Competition Law

Australian Competition Law and Policy Discussion

Archive for May, 2010

Creeping Acquisitions Bill Introduced

Posted by Julie Clarke on 27 May 2010

The Competition and Consumer Legislation Amendment Bill was introduced into Parliament today.  It includes the following key amendment to the competition law provisions:

(1) replacing the words ‘a market’ in section 50(1) with ‘any market’

(2) Removing the requirement that a market, for purposes of the merger provision, be a ‘substantial’ market, by removing the word substantial from subsection 50(6)

The Government claims that this will address some of the concerns raised about creeping acquisitions.

Detail on the changes

Subsection 50(1)

The existing s 50(1) provides:

A corporation must not directly or indirectly:

(a) acquire shares in the capital of a body corporate; or

(b) acquire any assets of a person;

if the acquisition would have the effect, or be likely to have the effect, of substantially lessening competition in a market.

The bill proposes to amend the last two words from ‘a market’ to ‘any market’. This, the EM explains (at para 1.33)  is to ‘clarify the ability of the ACCC or a court to consider multiple markets when assessing mergers’ and to ‘prevent businesses from being able to challenge a decision that a proposed merger or acquisition would, or would be likely to, substantially lessen competition in a market in breach of section 50, on the grounds that the lessening of competition identified was in one or more markets other than the primary market in which the merger or acquisition would occur.’

Subsection 50(6)

The existing provision provides that, for purposes of s 50:

market means a substantial market for goods or services in:

(a) Australia; or

(b) a State; or

(c) a Territory; or

(d) a region of Australia.

The bill proposes to remove the word ‘substantial’. The government claims that the current provision is unclear about whether or not the market definition extends to ‘local’ markets and is also unclear on just how ‘substantial’ a market must be to be caught. In particular, they claim (at para 1.28 of the EM) that removing the word substantial will ‘remove the risk … that a court may in the future adopt the view that the substantiality of a market should be determined with reference to Australia as a whole.’ The EM goes on to state that the ‘amendment will also remove doubts regarding the ACCC’s ability to examine markets where creeping acquisitions concerns may arise in the future’.

They are the proposed changes in a nutshell.  More detail to follow soon.

Note: Dr Emerson’s second reading speech is now available.
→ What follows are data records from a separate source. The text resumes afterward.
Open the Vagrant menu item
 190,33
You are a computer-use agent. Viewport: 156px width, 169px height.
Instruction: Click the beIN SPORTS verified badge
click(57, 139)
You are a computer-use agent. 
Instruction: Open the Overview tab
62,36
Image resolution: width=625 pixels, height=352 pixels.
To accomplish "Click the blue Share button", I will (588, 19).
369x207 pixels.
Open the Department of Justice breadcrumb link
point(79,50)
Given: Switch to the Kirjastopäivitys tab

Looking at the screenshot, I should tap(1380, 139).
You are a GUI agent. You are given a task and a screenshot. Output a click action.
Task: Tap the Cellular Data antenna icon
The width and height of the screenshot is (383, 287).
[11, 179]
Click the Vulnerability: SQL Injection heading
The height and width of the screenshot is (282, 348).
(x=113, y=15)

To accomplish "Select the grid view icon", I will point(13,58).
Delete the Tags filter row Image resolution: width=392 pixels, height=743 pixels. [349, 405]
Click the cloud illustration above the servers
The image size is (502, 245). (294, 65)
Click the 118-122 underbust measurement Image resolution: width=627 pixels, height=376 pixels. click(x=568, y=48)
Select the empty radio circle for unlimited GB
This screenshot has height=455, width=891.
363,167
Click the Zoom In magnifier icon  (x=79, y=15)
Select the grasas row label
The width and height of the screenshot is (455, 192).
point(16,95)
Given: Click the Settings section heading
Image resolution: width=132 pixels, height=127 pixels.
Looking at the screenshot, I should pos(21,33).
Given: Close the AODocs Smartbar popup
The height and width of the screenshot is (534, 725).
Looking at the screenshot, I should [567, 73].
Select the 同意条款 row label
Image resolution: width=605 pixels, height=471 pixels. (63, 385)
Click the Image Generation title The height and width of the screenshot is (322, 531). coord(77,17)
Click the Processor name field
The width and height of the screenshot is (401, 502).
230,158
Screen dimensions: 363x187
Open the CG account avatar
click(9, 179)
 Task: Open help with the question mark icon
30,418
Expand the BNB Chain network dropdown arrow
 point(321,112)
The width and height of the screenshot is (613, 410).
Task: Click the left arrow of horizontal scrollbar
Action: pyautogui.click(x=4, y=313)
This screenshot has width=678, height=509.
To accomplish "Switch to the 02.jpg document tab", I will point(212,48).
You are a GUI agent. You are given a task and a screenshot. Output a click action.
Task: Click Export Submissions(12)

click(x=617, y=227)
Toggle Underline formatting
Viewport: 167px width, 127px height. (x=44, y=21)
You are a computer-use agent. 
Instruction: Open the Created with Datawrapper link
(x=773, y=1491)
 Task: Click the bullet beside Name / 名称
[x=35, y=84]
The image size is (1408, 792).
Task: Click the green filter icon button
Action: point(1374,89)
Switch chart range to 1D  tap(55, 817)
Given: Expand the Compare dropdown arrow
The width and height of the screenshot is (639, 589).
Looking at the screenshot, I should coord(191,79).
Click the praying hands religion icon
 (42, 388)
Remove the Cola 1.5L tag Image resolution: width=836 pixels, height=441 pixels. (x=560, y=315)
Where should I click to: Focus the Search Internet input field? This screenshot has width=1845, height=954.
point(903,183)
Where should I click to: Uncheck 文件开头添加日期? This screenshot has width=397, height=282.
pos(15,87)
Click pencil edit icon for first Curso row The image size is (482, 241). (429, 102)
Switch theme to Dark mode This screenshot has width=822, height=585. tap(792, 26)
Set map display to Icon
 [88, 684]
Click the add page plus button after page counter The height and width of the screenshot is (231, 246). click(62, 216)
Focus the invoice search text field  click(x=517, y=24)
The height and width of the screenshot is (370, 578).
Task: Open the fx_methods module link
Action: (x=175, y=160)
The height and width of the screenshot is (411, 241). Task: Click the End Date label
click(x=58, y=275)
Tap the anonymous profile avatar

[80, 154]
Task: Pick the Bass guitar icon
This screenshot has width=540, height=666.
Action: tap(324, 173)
Posted in Legislation, Mergers | Tagged: , | 1 Comment »

Senate Committee rejects amendments to merger laws

Posted by Julie Clarke on 13 May 2010

The Senate Economics Legislation Committee has recommended that the Trade Practices Amendment (Material Lessening of Competition – Richmond Amendment) Bill 2009 be rejected.

The Bill was introduced by Senator Nick Xenophon and drafted by Associate Professor Frank Zumbo.  According to Senator Xenophon it was a response to an event occurring in West Richmond, Adelaide, involving Woolworths’ attempt to purchase a service station site next to a small independent site run by ‘Mr Fares’.  Of course, this has nothing to do with the content of the Bill, which relates to mergers, but that didn’t stop the Bill’s proponents from using this example as justification for the Bill (the Senate Committee correctly noted that the ‘anticipated’ conduct complained of would relate to predatory pricing not creeping acquisitions, despite claims to the contrary by Zumbo – and that, ironically, the Bill is likely to hurt Mr Fares by removing his ability to sell his business asset to larger competitor).

The Bill itself was designed to do two things:

  • lower the threshold for prohibited mergers from those that substantially lessen competition to those that materially lessen competition
  • address creeping acquisitions by preventing a corporation with substantial market share from merging or acquiring shares/assets which would have the effect of lessening competition in a market (no ‘substantial’ or ‘material’ lessening required)

Are Australia’s current merger laws too permissive?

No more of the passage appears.